Few students get the chance to engage in coursework at a renowned institution like Cambridge, one of the top intellectual centers in the world. While there, I hope to learn nuances of educating from those who are experts in their fields. In my own teaching career, experiences from the Oxbridge program will be invaluable, creating stories to capture my students' attention, giving me background knowledge on material we discuss, and providing me a deeper insight into the world's diversity.

Being allowed to participate in the Cambridge experience will have a profound positive effect on me and all those I encounter. Through coursework, I will tune my interests and career aspirations; through interactions with others from diverse backgrounds, my and their world-views will be altered; through experiencing different educational paradigms, my future practice will be improved and, thereby, the education of future generations. I believe this is a significant opportunity for improving my future and impacting everyone whose path I cross.

All suggestions are greatly appreciated :)
OP mckyle 1 / 1  
Feb 20, 2009   #2
It's too wordy, probably repetitive and the vocabulary's "Fake". I know. I need suggestions on how to IMPROVE that.

(Couldn't find EDIT button. Sorry!)
EF_Kevin 8 / 13,321 129  
Feb 21, 2009   #3
Hey, no, this is very nice, but it get's boring about here: The combination of this discipline with various history course...
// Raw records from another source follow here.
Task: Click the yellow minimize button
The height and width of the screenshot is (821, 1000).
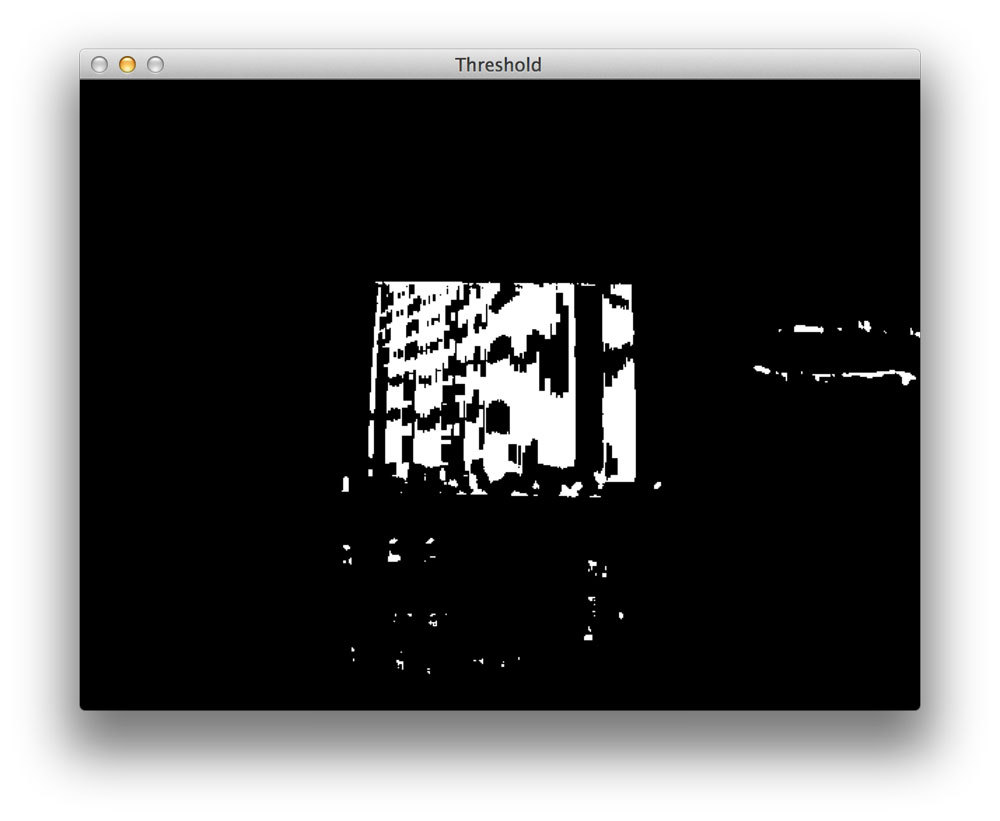Action: click(128, 64)
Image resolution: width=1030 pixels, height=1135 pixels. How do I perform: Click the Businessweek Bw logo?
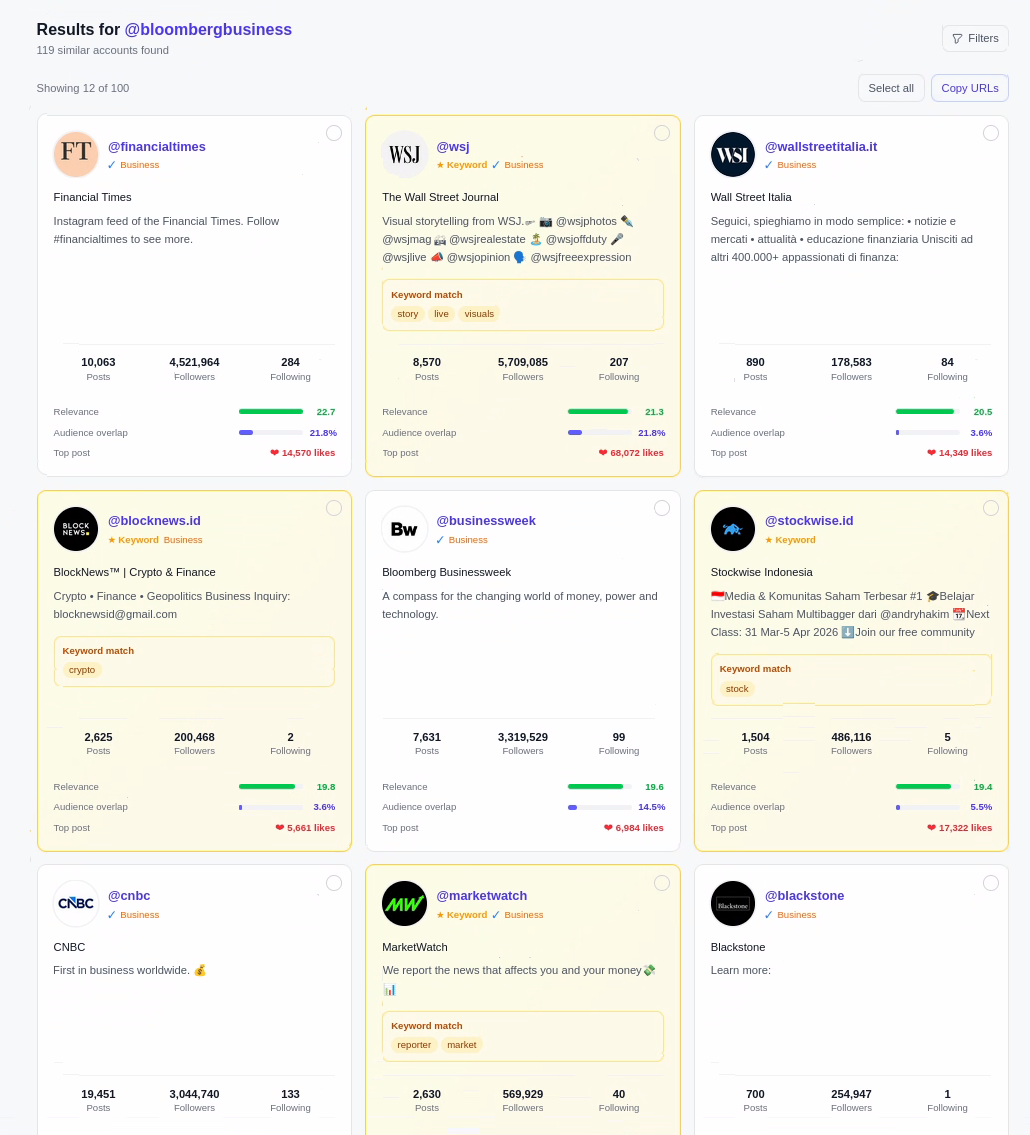coord(405,529)
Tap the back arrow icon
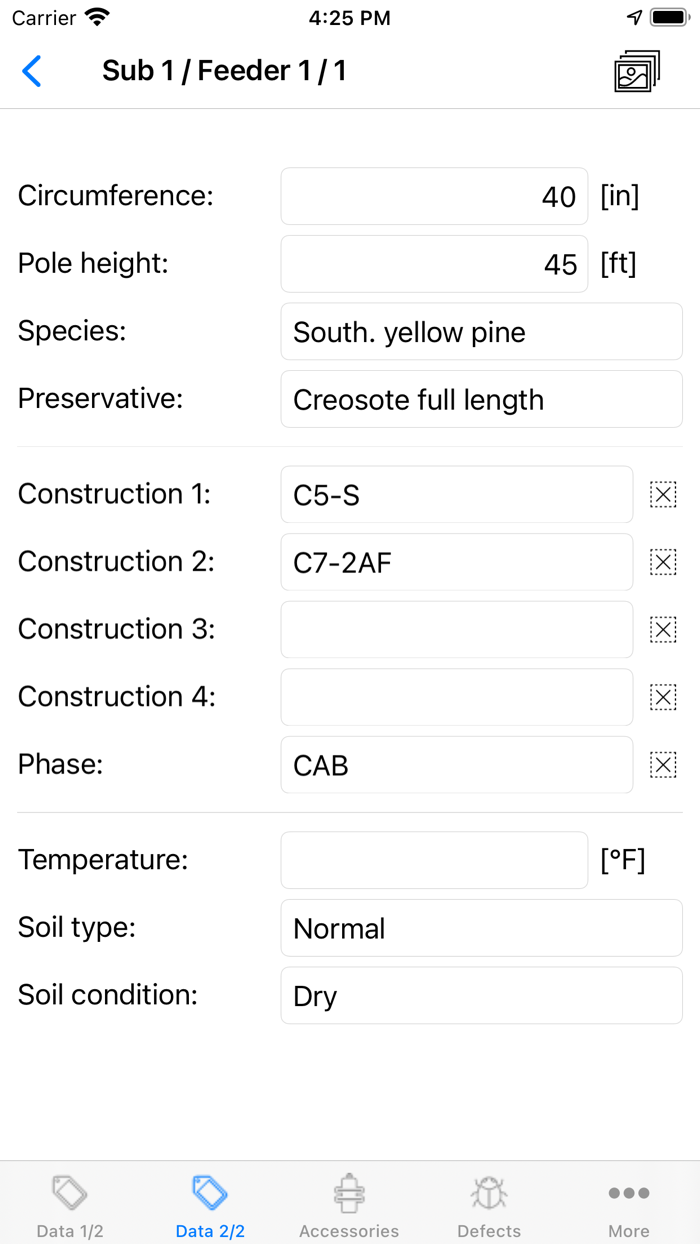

Also, the first sentence is WAY weak. Not going to capture any attention. Hey, can you reflect right now, this moment, on the most powerful lesson of your life, and then look at the essay.. and see how they relate!! Then, make that your opening sentence. I hope it fits!!!!

THEN, at the point of the start of that sentence I quoted above... give an anecdote instead and see if that works better. Generally, though, you write like a seasoned human, someone with real insight.
EF_Sean 6 / 3,491  
Feb 21, 2009   #4
Your writing involves a high level of diction, which is good, and general grasp of grammar and appropriate academic writing style, which is better. However, as Kevin says, your essay is pretty darn dull. It's not going to make you stand out from all of the other scholarship applicants. Try cutting back on your word count. I suspect you could say everything you have said at the moment in about half the space, if you really wanted to. Start by cutting out all the "I believe"s in your work -- it's your essay, whose beliefs would it be expressing, if not yours?